Short task: Rewrite all of the rows below, changing every "new window" to "new tab" and leaving everything else unchanged.

Data extract:
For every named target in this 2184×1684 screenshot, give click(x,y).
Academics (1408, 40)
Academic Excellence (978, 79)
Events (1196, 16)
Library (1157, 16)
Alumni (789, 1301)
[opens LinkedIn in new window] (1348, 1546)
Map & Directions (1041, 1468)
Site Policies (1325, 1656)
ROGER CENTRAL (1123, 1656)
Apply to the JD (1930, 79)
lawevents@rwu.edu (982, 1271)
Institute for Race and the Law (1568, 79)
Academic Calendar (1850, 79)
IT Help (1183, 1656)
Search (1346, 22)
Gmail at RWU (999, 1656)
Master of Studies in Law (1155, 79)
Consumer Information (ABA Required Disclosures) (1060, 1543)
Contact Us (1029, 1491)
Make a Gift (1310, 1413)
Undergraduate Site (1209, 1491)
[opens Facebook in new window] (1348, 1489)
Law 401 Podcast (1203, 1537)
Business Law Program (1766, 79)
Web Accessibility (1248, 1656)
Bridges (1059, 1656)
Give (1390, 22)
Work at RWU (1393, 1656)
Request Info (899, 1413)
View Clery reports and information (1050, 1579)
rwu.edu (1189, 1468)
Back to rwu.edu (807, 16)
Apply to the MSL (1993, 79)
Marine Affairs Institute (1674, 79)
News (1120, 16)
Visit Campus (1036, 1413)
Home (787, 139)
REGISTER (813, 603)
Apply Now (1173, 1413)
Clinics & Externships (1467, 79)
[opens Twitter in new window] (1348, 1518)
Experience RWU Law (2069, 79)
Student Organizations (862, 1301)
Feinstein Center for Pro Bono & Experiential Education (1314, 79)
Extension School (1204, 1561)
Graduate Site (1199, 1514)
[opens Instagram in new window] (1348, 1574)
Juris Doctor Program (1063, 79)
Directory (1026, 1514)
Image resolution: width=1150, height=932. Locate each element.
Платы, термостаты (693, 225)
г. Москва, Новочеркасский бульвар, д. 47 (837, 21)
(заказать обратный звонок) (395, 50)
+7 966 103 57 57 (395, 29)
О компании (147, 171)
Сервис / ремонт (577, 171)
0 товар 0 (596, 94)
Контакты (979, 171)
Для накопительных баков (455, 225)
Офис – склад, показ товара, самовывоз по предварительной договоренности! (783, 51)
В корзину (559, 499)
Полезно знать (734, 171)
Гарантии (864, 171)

Solution to the exercise:
For every named target in this 2184×1684 screenshot, give click(x,y).
Academics (1408, 40)
Academic Excellence (978, 79)
Events (1196, 16)
Library (1157, 16)
Alumni (789, 1301)
[opens LinkedIn in new tab] (1348, 1546)
Map & Directions (1041, 1468)
Site Policies (1325, 1656)
ROGER CENTRAL (1123, 1656)
Apply to the JD (1930, 79)
lawevents@rwu.edu (982, 1271)
Institute for Race and the Law (1568, 79)
Academic Calendar (1850, 79)
IT Help (1183, 1656)
Search (1346, 22)
Gmail at RWU (999, 1656)
Master of Studies in Law (1155, 79)
Consumer Information (ABA Required Disclosures) (1060, 1543)
Contact Us (1029, 1491)
Make a Gift (1310, 1413)
Undergraduate Site (1209, 1491)
[opens Facebook in new tab] (1348, 1489)
Law 401 Podcast (1203, 1537)
Business Law Program (1766, 79)
Web Accessibility (1248, 1656)
Bridges (1059, 1656)
Give (1390, 22)
Work at RWU (1393, 1656)
Request Info (899, 1413)
View Clery reports and information (1050, 1579)
rwu.edu (1189, 1468)
Back to rwu.edu (807, 16)
Apply to the MSL (1993, 79)
Marine Affairs Institute (1674, 79)
News (1120, 16)
Visit Campus (1036, 1413)
Home (787, 139)
REGISTER (813, 603)
Apply Now (1173, 1413)
Clinics & Externships (1467, 79)
[opens Twitter in new tab] (1348, 1518)
Experience RWU Law (2069, 79)
Student Organizations (862, 1301)
Feinstein Center for Pro Bono & Experiential Education (1314, 79)
Extension School (1204, 1561)
Graduate Site (1199, 1514)
[opens Instagram in new tab] (1348, 1574)
Juris Doctor Program (1063, 79)
Directory (1026, 1514)
Image resolution: width=1150, height=932. Locate each element.
Платы, термостаты (693, 225)
г. Москва, Новочеркасский бульвар, д. 47 (837, 21)
(заказать обратный звонок) (395, 50)
+7 966 103 57 57 (395, 29)
О компании (147, 171)
Сервис / ремонт (577, 171)
0 товар 0 (596, 94)
Контакты (979, 171)
Для накопительных баков (455, 225)
Офис – склад, показ товара, самовывоз по предварительной договоренности! (783, 51)
В корзину (559, 499)
Полезно знать (734, 171)
Гарантии (864, 171)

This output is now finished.